**What to produce:** Render the records as a numbered list, skipping any blank lines and leaving the pictures out.

(Page and screen pointing records)
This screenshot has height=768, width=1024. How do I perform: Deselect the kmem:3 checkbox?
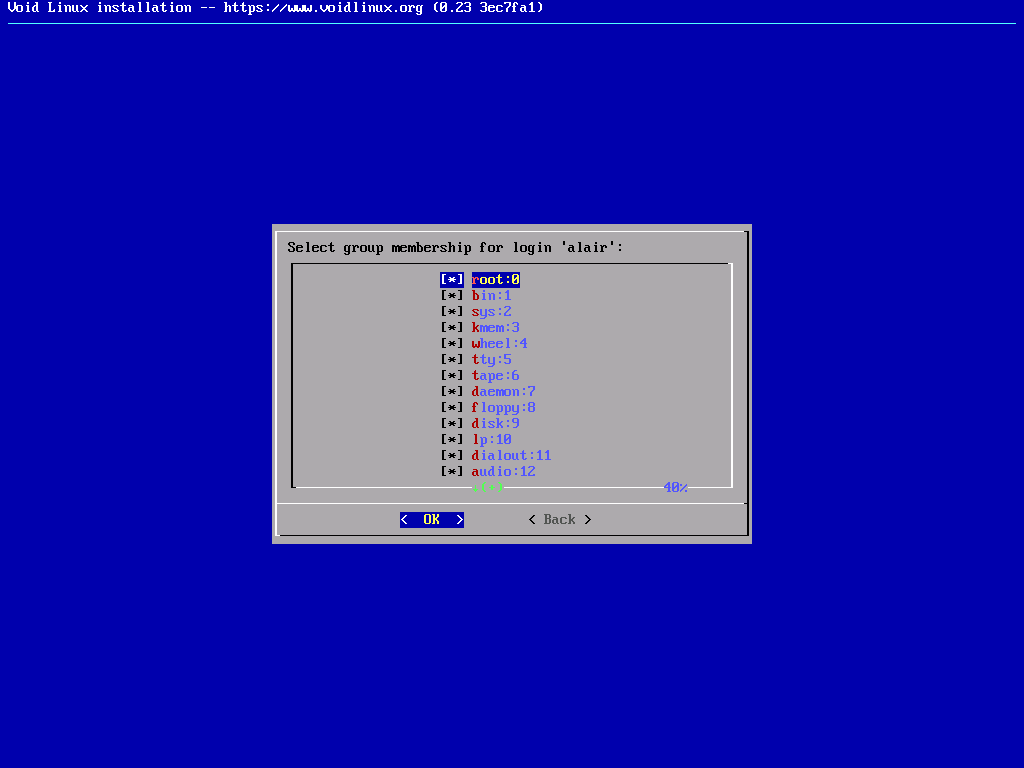pos(452,328)
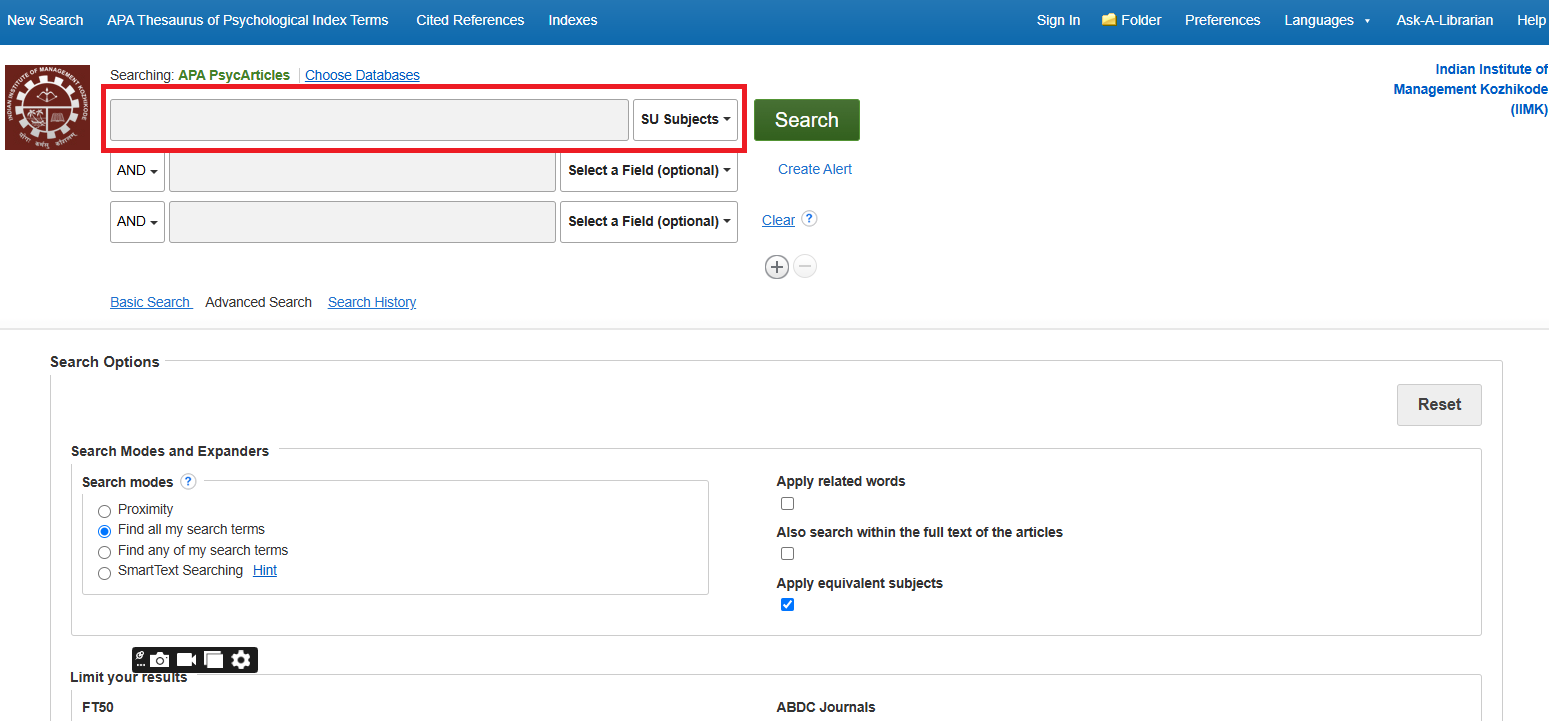Enable Apply related words checkbox
This screenshot has height=721, width=1549.
[787, 504]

**Solution below:**
1. This screenshot has height=768, width=1024. How do I perform: Deselect the kmem:3 checkbox?
2. pos(452,328)
3. Enable Apply related words checkbox
4. This screenshot has height=721, width=1549.
5. [787, 504]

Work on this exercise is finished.